"""

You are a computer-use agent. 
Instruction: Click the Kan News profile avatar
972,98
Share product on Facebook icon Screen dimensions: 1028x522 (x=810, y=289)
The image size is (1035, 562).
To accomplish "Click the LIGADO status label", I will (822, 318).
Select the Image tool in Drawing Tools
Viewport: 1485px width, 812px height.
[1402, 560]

"""
"""

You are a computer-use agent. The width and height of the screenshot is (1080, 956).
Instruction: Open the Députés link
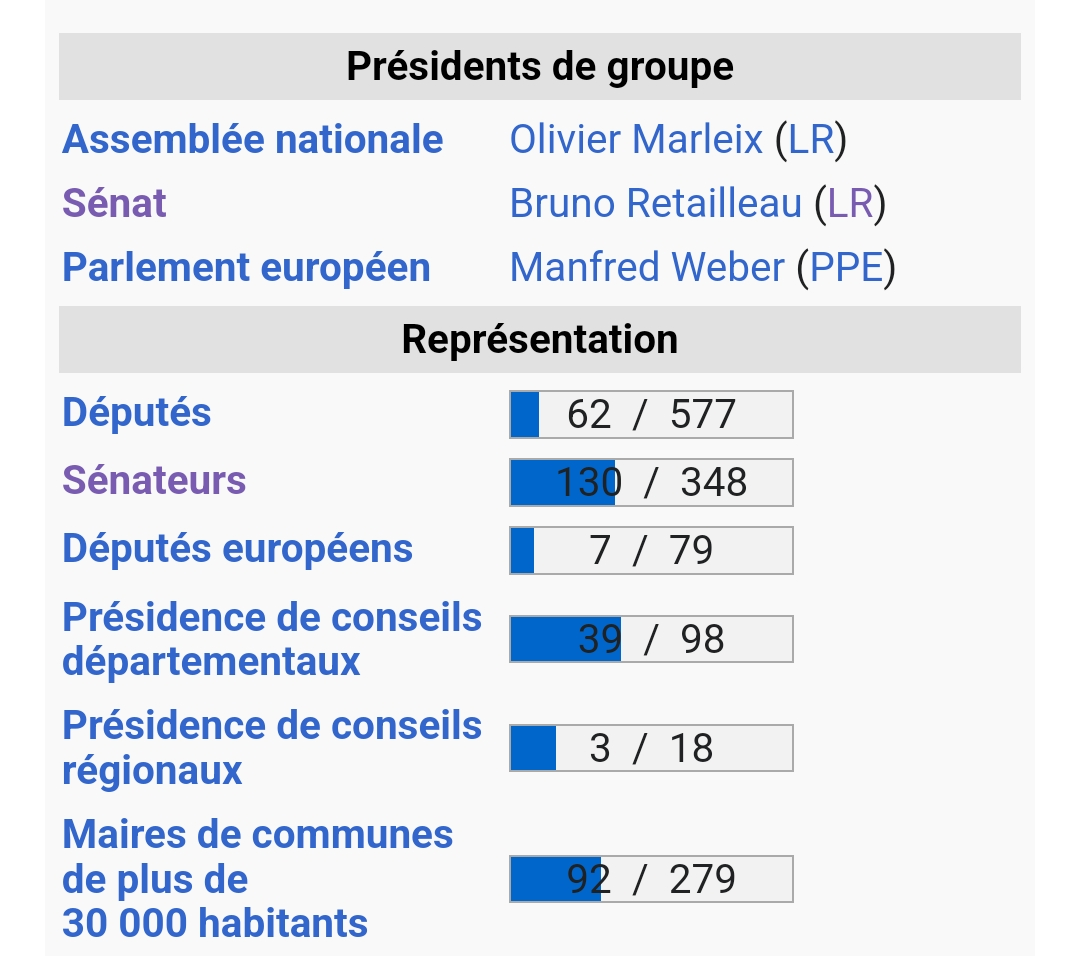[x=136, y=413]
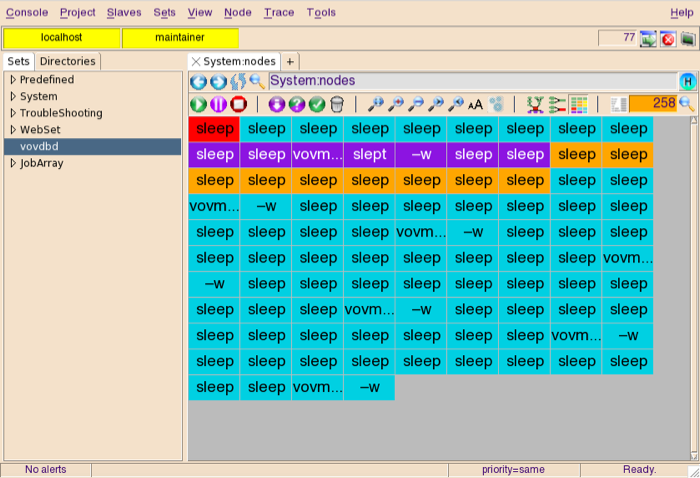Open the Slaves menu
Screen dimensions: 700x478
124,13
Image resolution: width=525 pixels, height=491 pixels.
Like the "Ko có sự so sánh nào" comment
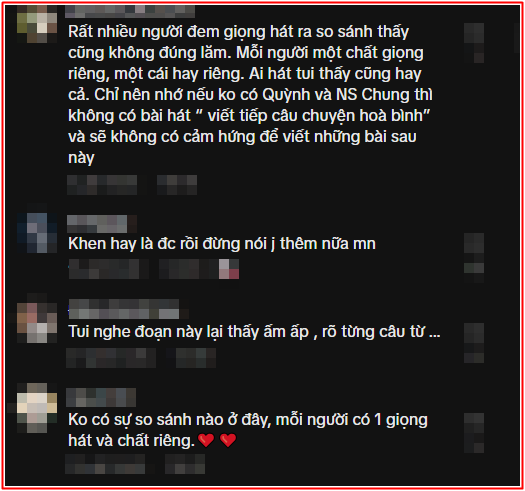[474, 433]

"""

Goal of the exercise: I would like the number of lines in the material above that contain the string "computer", with no other words in the reply.

Completed exercise: 2